Les particules ressemblant à des virus sont très importantes en médecine et sont utilisées entre autres pour la vaccination. Pourtant, il est techniquement très difficile de les caractériser et de les identifier avec précision. Victor Weiss, de l’Institut des technologies chimiques et de l’analyse de l’université de technologie de Vienne, a accepté le défi. Le professeur assistant a adapté le système d’électrophorèse en phase gazeuse de l’université de technologie de Vienne et a découvert une corrélation remarquablement précise entre le diamètre et la masse.

Les méthodes courantes de caractérisation des particules de type viral sont inefficaces. Par exemple, les images d’un microscope électronique sont utiles, mais seul un petit nombre de particules est possible. Cependant, d’un point de vue statistique, nous voulons avoir suffisamment d’informations sur des milliers de particules.

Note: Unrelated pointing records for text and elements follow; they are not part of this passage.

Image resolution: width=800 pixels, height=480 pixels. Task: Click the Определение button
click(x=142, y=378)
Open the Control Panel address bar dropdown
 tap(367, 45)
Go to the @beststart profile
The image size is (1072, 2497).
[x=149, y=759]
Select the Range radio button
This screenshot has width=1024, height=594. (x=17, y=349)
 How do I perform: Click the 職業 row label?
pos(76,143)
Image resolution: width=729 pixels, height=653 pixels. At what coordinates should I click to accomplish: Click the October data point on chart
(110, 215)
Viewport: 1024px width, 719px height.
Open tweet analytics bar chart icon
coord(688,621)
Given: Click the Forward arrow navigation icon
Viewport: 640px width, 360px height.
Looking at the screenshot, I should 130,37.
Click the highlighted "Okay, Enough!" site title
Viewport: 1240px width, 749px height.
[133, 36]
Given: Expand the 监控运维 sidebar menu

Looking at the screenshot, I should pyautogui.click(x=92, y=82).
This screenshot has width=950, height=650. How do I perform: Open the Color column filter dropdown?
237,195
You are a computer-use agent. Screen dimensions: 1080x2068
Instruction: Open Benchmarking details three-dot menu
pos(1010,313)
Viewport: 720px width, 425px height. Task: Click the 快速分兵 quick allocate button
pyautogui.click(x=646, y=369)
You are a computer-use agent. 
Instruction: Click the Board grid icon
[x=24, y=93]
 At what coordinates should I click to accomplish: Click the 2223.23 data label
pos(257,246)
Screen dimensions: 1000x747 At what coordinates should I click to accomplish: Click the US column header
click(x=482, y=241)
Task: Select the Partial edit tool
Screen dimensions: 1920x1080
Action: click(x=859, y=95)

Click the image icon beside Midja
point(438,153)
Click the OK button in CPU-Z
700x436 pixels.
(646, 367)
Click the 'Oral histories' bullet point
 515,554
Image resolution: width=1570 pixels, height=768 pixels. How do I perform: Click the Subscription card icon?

Séparation des particules sur la base de la masse et de la charge

Weiss veut classifier les particules de type viral en définissant la masse. Puisque les différentes bioparticules ont des masses différentes, il est facile de les distinguer les unes des autres. Cette approche impliquerait l’utilisation de la spectrométrie de masse, les particules étant séparées en fonction de leur masse et de leur charge.

Voici les méthodes déjà appliquées à l’heure actuelle en anglais :

Cependant, cela ne convient guère aux particules biologiques telles que les particules de type viral, car elles sont plus lourdes que des molécules plus petites et plus simples. Weiss explique en outre que l’échantillon doit être extrêmement pur, sinon les signaux de différents types de particules se chevauchent à un point tel qu’il n’est plus possible de tirer des conclusions.

Diamètre comme paramètre supplémentaire

C’est pourquoi le groupe de recherche impliqué dans l’analyse spectrométrique de masse par bio et polymères à l’Université de Vienne s’est tourné vers une autre méthode: l’électrophorèse en phase gazeuse. Cela permet de trier les particules non seulement en masse et en charge, mais surtout en diamètre.

Les particules de type virus sont généralement plus ou moins rondes. Beaucoup d’entre eux ont une forme d’icosaèdre. Le terme icosaèdre vient du grec ancien et signifie «vingt fois». Il fait référence à des entités hautement symétriques dont les angles, les arêtes et les surfaces sont similaires.